Vorbemerkung: Zu Beginn sollten die Autor*innen des Sammelbandes jeweils benennen, ob sie den Text allein oder mit anderen geschrieben haben – eine weitere Maxime des Buchprojektes lautete, dass alle Autor*innen die gleiche Textstruktur mit den gleichen Leitfragen einhalten sollten: „Wir sind hier, weil ihr unsere Länder zerstört“ – der von Flüchtlingsselbstorganisationen geprägte Slogan verklammert auf pointierte Weise Flucht und Migration mit den komplexen Dynamiken globaler Ausbeutung und Zerstörung. Vor diesem Hintergrund bin ich mit meiner lokalen Gruppe NoLager Bremen in dem transnationalen Netzwerk Afrique-Europe-Interact aktiv, einem seit 2009 laufenden Organisierungsprozess zwischen afrikanischen und europäischen Basisinitiativen. Den Beitrag habe ich alleine verfasst, allerdings unter Rückgriff auf viele der im vorliegenden Text skizzierten Debatten und Organisierungserfahrungen – seit es mit Geflüchteten hierzulande, Abgeschobenen in Togo oder kleinbäuerlichen Aktivist_innen in Mali.

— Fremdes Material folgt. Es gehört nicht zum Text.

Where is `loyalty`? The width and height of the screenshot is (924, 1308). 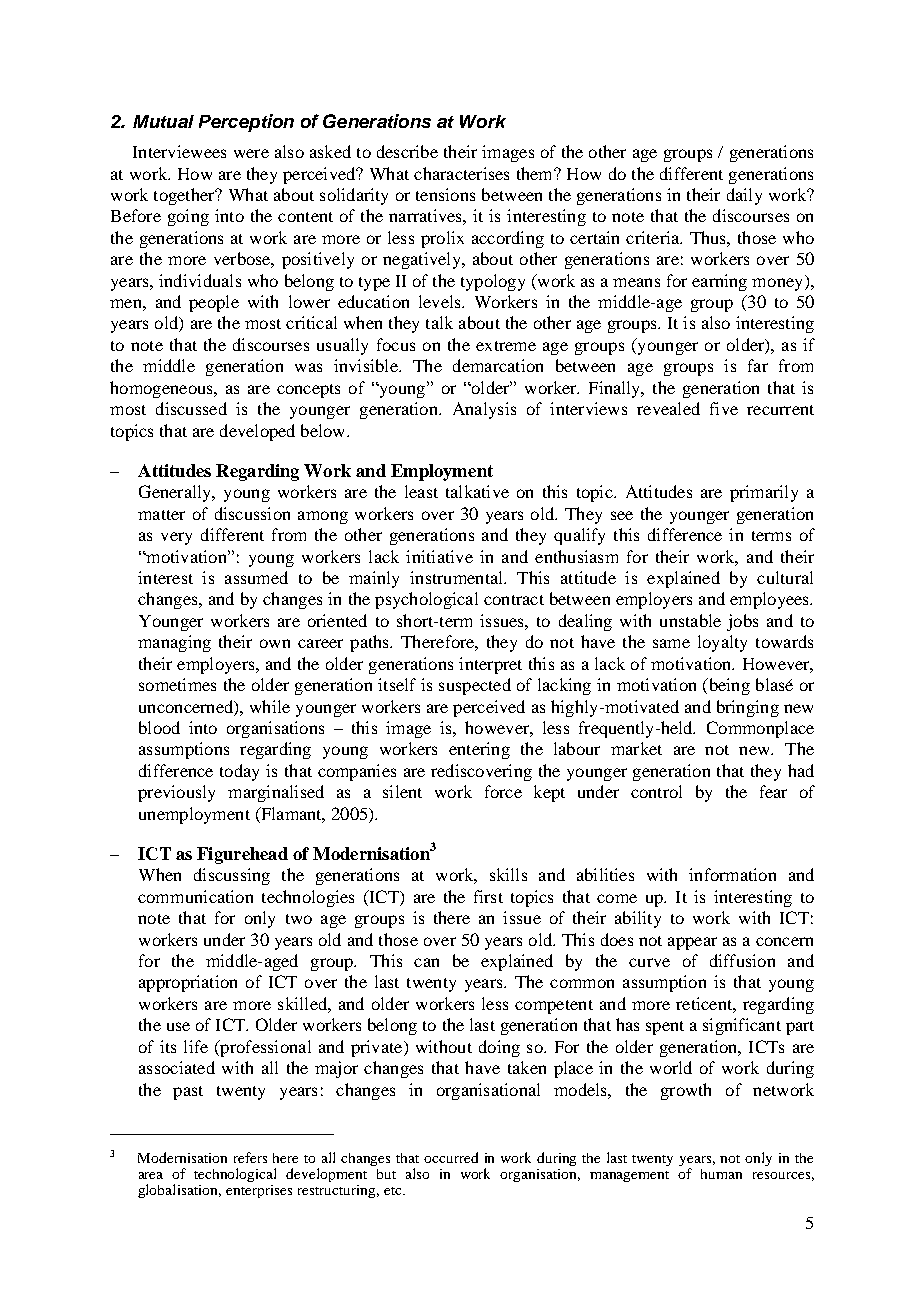 loyalty is located at coordinates (722, 643).
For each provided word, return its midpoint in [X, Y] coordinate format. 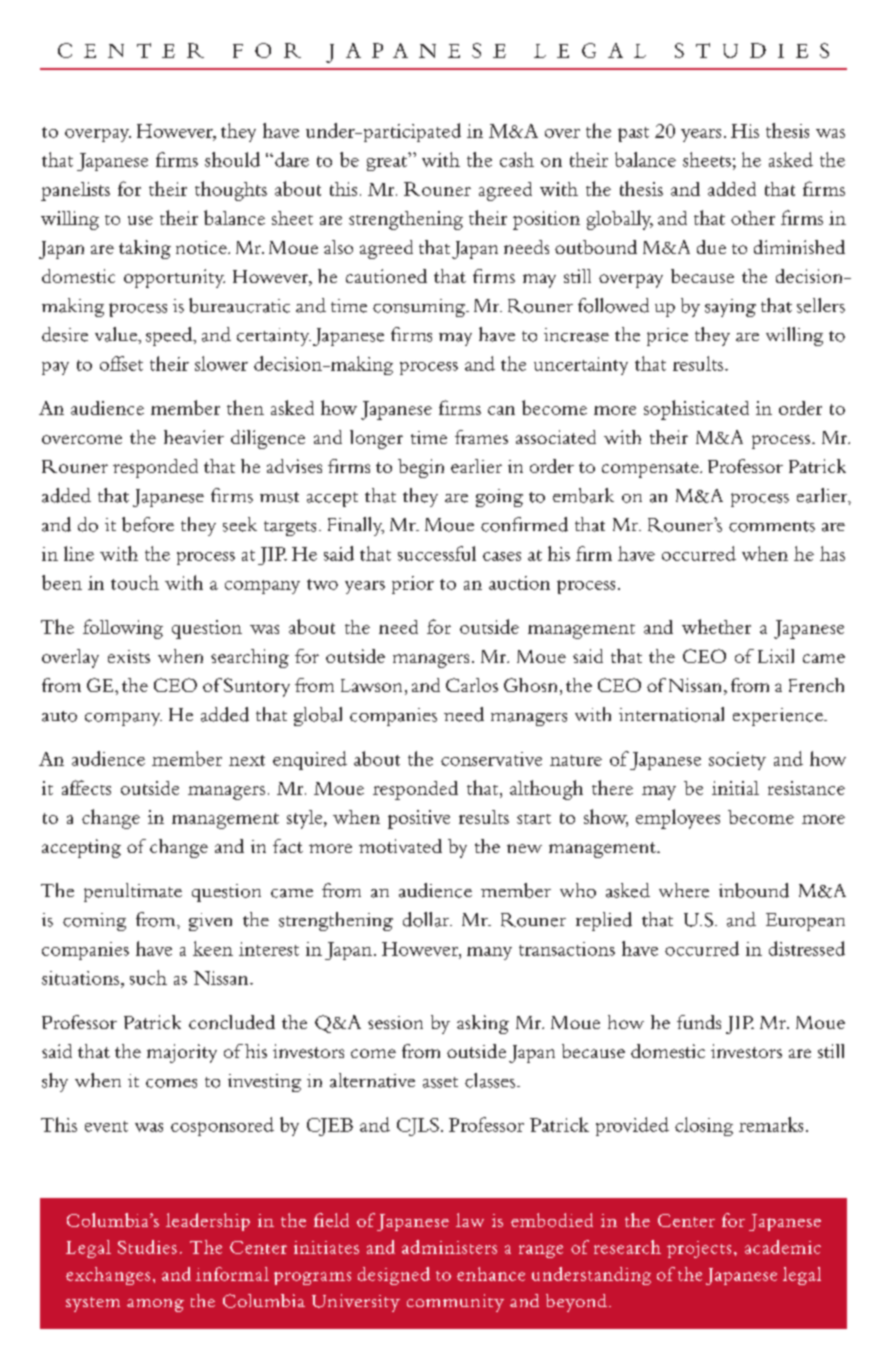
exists [129, 656]
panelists [75, 191]
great [387, 163]
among [155, 1305]
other [753, 218]
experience [779, 717]
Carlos [472, 685]
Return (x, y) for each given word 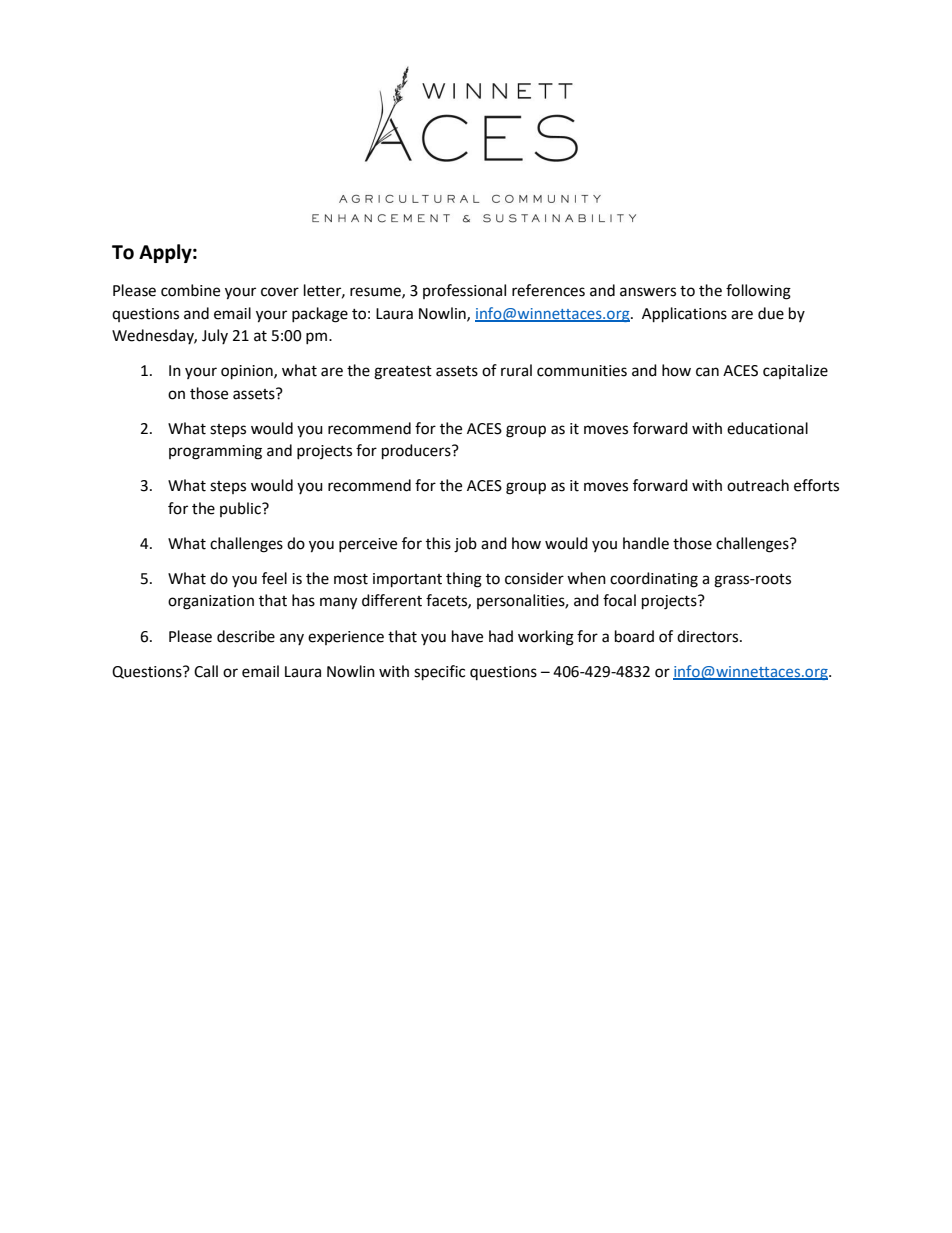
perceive (368, 545)
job (465, 545)
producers (417, 452)
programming (215, 452)
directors (709, 636)
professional (464, 291)
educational (767, 428)
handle (646, 543)
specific (439, 673)
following (758, 292)
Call (206, 671)
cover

1. Im Zentrum der Kämpfe für globale Bewegungsfreiheit und gleiche Rechte steht der alltägliche Widerstand der Migrant_innen und Geflüchteten selbst

Als sich am 4. September 2015 mehrere tausend Menschen vom Budapester Hauptbahnhof zu Fuß auf den Weg Richtung Österreich machten, dämmerte es nicht nur Angela Merkel, sondern der europäischen Öffentlichkeit insgesamt: Es waren nicht Aktivist_innen, die sich in jenen Tagen anschickten, das Europäische Grenzregime buchstäblich aus den Angeln zu heben. Ausschlaggebend war vielmehr die massenhafte Aneignung des grundlegenden Rechts auf Bewegungsfreiheit durch ganz normale Menschen – junge wie alte, Kinder, Frauen und Männer, gläubige und nicht gläubige, gesunde und solche, die im Rollstuhl saßen. Diese ebenso simple wie grundlegende Feststellung verweist darauf, dass es die Migrant_innen und Geflüchteten selbst sind, die Deutschland, mithin Europa verändern – und zwar nicht erst seit dem vom politischen Mainstream irreführenderweise als „Flüchtlingskrise“ etikettierten Sommer der Migration 2015.